The market is laborious at present, with stocks trading higher in very weak fashion as the market internals continue to deteriorate. Short-term, the risk is high of a garden variety rotational correction of -5% to -8%. At this point, the intermediate-term is constructive, which puts a very major high off into the future. All of which means we are more aggressive of a correction.
The “canries in the coal mine” related to a much needed short-term correction:
1. DJ Transports (IYT) have shown both absolute and relative weakness recently; this is due in large part to the rise in crude oil prices. But yesterday rallied.
2. Retail (RTH) formed a bearish key reversal to the downside last Thursday.
POTENTIAL LONG TRADES —
√ Gold ETF (GLD) — trendline and the 70-dma/140-dma cross were violated to the upside, which puts the trend higher. We are long Gold Shares (GDX) as the relative GDX/GLD ratio has broken out in GDX’s favor. But will consider adding a partial metal position.
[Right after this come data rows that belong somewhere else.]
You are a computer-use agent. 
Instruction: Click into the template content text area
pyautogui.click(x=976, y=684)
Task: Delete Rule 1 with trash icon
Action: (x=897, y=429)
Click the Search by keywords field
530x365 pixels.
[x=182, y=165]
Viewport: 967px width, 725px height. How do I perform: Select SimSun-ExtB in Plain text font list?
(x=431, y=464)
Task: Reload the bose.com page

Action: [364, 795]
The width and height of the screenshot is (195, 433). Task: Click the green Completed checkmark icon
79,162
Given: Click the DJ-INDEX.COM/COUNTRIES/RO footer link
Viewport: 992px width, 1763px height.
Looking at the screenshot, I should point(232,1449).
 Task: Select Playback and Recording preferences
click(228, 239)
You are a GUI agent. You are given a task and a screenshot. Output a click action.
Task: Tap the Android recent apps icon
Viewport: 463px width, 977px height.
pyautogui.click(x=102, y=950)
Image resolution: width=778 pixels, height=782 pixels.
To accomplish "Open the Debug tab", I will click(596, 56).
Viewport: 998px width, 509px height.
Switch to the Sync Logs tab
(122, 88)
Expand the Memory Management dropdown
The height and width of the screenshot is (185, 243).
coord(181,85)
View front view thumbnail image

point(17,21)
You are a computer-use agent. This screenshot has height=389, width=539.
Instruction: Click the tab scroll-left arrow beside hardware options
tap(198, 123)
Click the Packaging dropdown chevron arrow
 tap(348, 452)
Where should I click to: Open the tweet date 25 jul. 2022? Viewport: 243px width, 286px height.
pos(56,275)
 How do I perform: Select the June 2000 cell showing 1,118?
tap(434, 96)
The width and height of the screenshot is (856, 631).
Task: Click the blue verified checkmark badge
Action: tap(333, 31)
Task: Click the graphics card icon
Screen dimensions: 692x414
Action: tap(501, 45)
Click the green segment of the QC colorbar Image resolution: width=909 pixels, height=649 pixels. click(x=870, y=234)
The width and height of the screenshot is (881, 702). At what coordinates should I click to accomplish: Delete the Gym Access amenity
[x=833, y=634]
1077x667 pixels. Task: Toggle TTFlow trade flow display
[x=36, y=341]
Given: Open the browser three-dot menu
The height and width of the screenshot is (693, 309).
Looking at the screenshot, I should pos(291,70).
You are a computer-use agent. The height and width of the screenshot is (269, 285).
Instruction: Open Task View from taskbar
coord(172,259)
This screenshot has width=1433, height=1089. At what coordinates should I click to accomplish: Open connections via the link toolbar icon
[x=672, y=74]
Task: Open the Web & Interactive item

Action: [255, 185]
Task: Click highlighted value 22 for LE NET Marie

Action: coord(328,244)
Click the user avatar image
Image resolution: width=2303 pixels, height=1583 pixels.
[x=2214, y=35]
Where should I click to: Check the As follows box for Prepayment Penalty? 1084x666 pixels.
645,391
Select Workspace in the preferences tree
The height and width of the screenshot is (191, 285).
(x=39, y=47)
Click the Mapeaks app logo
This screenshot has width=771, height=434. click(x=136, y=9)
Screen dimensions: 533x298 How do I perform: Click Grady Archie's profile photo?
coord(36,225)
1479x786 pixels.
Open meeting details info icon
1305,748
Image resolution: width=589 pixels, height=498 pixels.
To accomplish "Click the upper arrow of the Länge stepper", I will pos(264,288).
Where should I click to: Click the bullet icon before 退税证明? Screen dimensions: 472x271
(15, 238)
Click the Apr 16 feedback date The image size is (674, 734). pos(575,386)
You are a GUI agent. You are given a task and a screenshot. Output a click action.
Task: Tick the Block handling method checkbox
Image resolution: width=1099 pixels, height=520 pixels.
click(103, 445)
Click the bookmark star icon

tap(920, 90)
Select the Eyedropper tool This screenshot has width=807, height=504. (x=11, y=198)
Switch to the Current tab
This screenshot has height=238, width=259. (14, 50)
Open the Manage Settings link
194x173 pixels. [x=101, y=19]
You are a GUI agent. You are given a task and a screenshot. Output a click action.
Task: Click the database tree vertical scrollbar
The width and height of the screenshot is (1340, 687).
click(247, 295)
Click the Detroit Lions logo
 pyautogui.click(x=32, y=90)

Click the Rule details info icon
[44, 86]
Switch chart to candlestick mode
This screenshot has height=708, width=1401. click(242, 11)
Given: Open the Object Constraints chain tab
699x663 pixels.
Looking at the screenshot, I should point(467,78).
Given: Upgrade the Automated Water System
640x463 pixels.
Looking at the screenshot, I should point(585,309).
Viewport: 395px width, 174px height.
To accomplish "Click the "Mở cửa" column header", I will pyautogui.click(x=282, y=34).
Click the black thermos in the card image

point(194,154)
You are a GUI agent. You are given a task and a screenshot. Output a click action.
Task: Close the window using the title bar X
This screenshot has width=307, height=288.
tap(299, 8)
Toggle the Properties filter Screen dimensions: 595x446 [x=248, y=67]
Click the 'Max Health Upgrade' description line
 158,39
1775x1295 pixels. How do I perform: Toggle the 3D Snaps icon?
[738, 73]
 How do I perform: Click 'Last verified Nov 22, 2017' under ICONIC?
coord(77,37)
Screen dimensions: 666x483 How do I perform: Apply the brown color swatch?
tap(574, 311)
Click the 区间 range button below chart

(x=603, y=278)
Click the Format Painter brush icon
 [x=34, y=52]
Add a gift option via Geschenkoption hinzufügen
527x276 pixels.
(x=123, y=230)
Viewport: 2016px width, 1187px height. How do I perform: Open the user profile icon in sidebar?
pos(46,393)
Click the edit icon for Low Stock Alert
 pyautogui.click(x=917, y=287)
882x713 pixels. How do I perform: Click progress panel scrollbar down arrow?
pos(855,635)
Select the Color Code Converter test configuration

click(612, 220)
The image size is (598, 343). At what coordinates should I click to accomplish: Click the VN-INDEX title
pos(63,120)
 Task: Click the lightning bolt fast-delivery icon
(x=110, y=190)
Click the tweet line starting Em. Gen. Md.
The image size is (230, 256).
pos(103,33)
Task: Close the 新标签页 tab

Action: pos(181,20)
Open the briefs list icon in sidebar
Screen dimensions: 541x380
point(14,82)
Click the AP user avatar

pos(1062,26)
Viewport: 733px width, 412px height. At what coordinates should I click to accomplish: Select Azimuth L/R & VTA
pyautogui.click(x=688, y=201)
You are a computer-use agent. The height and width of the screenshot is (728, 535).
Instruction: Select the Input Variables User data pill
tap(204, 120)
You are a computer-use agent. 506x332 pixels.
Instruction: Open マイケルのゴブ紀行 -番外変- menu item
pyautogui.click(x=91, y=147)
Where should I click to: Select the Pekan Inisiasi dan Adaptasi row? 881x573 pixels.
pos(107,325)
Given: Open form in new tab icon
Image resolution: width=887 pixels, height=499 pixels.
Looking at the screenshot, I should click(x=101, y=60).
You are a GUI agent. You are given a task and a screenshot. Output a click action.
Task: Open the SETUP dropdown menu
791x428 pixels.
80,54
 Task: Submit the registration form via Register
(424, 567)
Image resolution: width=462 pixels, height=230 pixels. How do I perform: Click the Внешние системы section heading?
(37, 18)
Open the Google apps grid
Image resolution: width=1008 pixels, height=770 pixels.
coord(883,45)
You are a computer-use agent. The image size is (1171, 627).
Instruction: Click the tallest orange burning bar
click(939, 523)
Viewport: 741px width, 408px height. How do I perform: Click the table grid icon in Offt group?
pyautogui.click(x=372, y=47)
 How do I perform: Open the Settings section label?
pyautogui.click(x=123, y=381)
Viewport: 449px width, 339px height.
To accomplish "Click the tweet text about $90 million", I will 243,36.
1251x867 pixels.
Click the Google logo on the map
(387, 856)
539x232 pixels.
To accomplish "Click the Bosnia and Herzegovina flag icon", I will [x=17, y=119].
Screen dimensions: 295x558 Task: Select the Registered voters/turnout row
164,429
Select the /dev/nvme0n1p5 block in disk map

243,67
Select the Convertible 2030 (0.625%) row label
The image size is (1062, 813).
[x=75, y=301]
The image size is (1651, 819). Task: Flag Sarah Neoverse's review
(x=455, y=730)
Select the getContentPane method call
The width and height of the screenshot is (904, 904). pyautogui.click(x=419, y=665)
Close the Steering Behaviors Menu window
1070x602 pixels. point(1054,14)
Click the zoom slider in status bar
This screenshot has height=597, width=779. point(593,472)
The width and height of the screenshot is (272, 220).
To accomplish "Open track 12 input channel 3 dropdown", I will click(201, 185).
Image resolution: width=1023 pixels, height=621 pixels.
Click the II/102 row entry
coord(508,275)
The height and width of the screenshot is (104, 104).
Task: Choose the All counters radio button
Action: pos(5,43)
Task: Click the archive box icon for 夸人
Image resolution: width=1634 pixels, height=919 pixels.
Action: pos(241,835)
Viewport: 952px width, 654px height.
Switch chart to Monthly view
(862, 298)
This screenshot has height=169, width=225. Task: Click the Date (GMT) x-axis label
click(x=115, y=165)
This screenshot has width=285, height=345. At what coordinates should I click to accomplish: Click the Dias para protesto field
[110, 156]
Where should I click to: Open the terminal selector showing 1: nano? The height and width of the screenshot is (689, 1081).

√ Japan ETF (EWJ) — the 400-dema breakout is bullish; and if it can hold and trade in a sideways consolidation back to this level, then we are very interested buyers. If not, then we are interested buyers on a deeper correction in tandem with our models.
√ Latin America ETF (ILF) — the nascent 320-dma breakout is bullish; although prices are into previous low overhead resistance, with our models in a bearish configuration. We look to be buyers of weakness.
√ Brazil ETF (EWZ) — the nascent 380-dma breakout is bullish; although prices are into previous low overhead resistance, with our models in a bearish configuration. We look to be buyers of weakness into the 100- dma at $61.50.
POTENTIAL SHORT TRADES —
√ Russell 2000 (IWM:TWM) — A top building process is developing; we expect to be short sometime next week...perhaps tomorrow after the LTRO results.
√ Dow Transports (IYT) — Prices have broken down out of a bearish wedge; downside support is the 200-dema.
√ Retail (RTH) — the key reversal lower suggests a high has been put in; however, the shares can be hard to borrow for shorting purposes.